→ **DIRECTIVES**
**1.** In the passage on what makes a happy marriage, which answer did the writer rule out when surveying friends?
**2.** Write the next part of the passage on what makes a happy marriage, picking up right after its final sentence.

* start PASSAGE PROVIDED *

I recently read an article in the New York Times in which research about what it takes to have a happy marriage was detailed. The article posed the question “is there a fidelity gene” as well as “what makes a happy marriage”? The research is seemingly inconclusive, but I do know that a) I am happily married and b) according to the test done in this article, I shouldn’t be, based on my answers. (It was something to do with filling in the blanks in words and of course, I come up with the one that says I have a flirting gene. So what? So does my husband, apparently, who gave the exact same answers that I did.)

Oh, well.

I’ve been married long enough and have taken enough Cosmo quizzes to know not to put too much stock in the results of magazine or newspaper questionnaires. Just this morning, I took a test in a favorite magazine to see if I was left-brained or right-brained when it came to organization. According to the results, I am decidedly left-brained and should have the most organized house on the planet as a result. But just because I say that I like a place for everything and everything in its place, that doesn’t mean that I’m successful on the follow-through. Case in point: as I write this, I’m surrounded by fourteen manuscripts, about thirty pairs of shoes, two empty tape dispensers, and three half-empty cans of hardened paint. Does that sound like a left-brained mind to you?

But back to the happy marriage research. I decided to do my own, decidedly unscientific research into what it takes to have a happy marriage and surveyed some of my girlfriends who are in longstanding, happy unions. What makes a happy marriage? was the question. I told them, they couldn’t say “chardonnay,” because that’s already been taken.

Some of their responses:

“Separate vacations?” (I loved the question mark at the end, because apparently this friend was undecided as to whether or not a) she could say this, b) it was true, or c) both a and b.)

* end PASSAGE PROVIDED *
* start GIVEN RECORDS *

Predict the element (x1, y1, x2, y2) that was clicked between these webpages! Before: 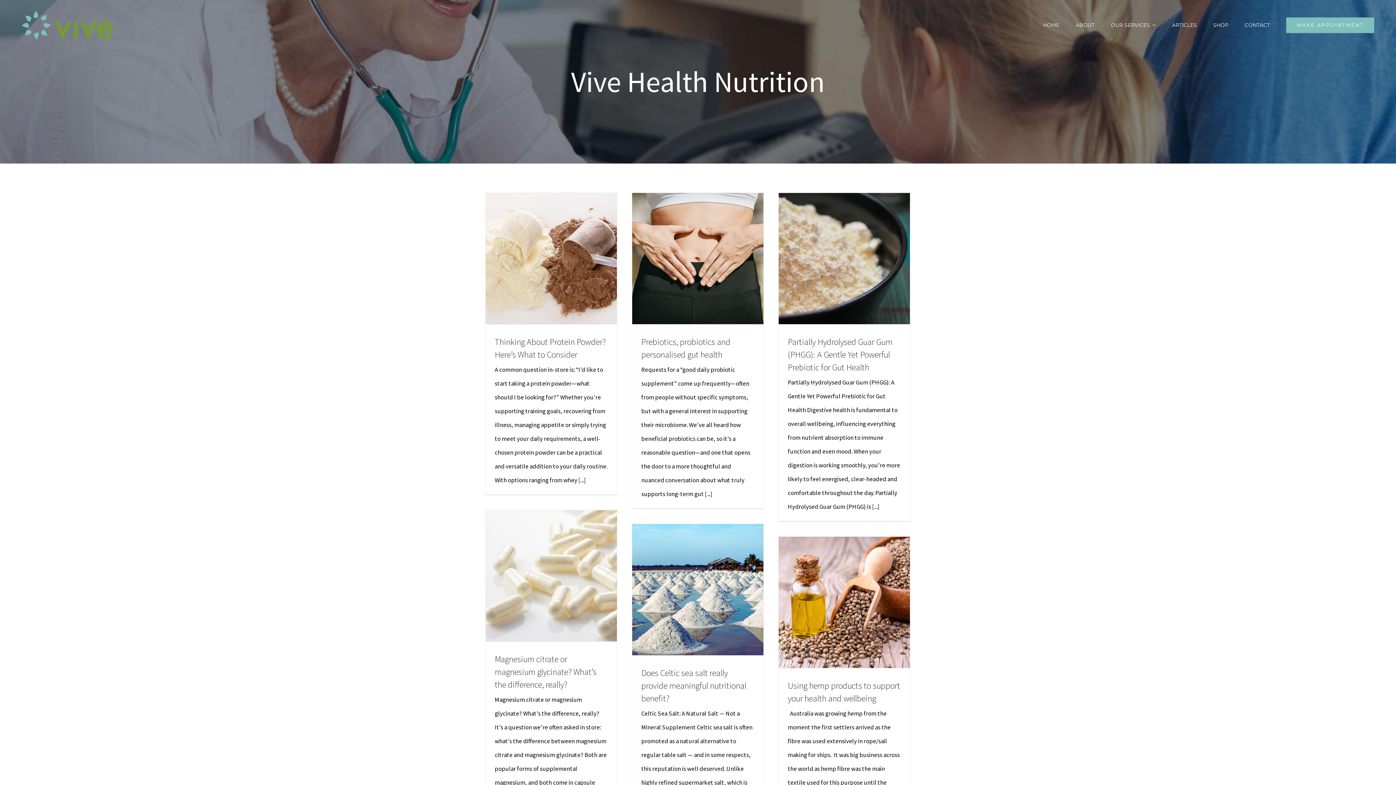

* end GIVEN RECORDS *
* start GIVEN RECORDS *

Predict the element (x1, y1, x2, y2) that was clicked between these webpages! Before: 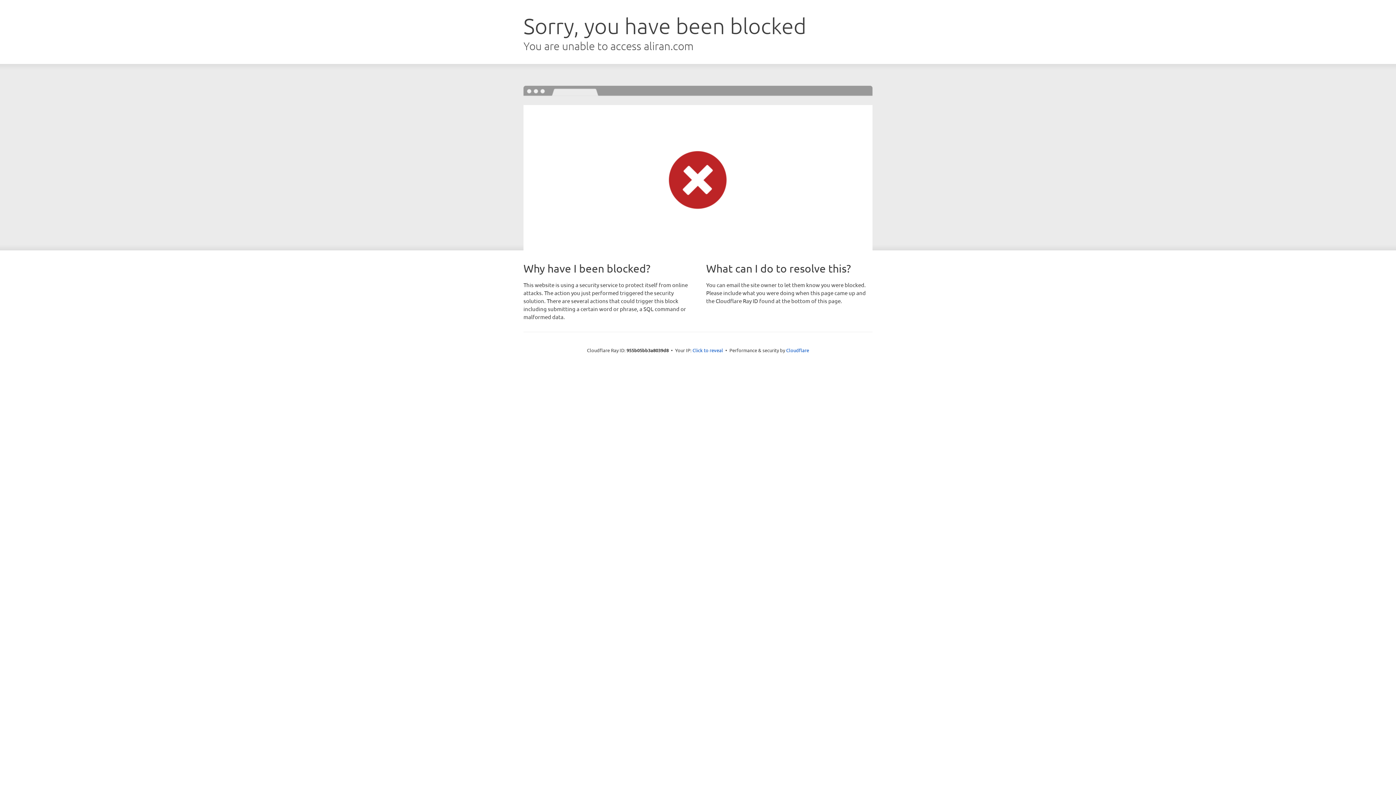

* end GIVEN RECORDS *

→ **FINAL RESULTS**
**1.** "Chardonnay," because that answer had already been taken.

**2.**
“Find a man who’s honest.” (This from a friend who says her husband will go back to a store to return 50 cents if he has received it in error. Sounds like a keeper. And my separated-at-birth twin.)

“Learn the art of communication.” (Friend who says that her husband, like many men, is unemotional to the point of being “Spock-like.” She has learned to temper her emotions and he has learned to become more sensitive.)

“Compromise…know when to give in…leave the ego at the door. We’re in this together and sometimes you need to give in.” (As far as I’m concerned, that works in theory, as long as he’s the one doing the compromising…I KID!)

“Keep the funny in a marriage not just by doing “fun” things but by keeping a sense of humor and by acting silly sometimes.” (Friend who reported this said it works with kids and pets, too. I haven’t found that to be true, but I’ll keep trying.)

Besides “chardonnay,” I got nuthin’. But I will say that marrying the easiest person in the world to live with (and I’m not talking about me here) definitely helps. As does marrying someone who likes to do the chores you abhor, like emptying the dishwasher, or taking care of outside stuff. There is also the sharing values thing and the ability to watch the television program that the other thinks is scintillating (which is why my husband knows all of the names of the “Real Housewives of New York City” and even knows that one of them isn’t really a housewife).

I have parents who definitely enjoy each other’s company and that, in itself, was the best model for happy marriage I could have. Sure, sometimes my husband thinks he married a woman with the brain and viewing habits of a fifteen-year-old boy based on my movie choices (“Dude, Where’s My Car?” anyone?) but we still prefer each other’s company to anyone else’s. That, and the fact, that we both fail quizzes that test one’s compatibility and adaptability to marriage is really all we need, I guess.

Chime in, Stiletto faithful (and I use that term loosely if you failed the fidelity quiz) with your secrets to a happy relationship.

Maggie Barbieri

7 comments:

  1. The big secret is to be able to put up with a lot and keep your mouth shut instead of criticizing. You can't change him. Look for the good things in your guy. Mine drives me crazy sometimes, but he's my best friend always.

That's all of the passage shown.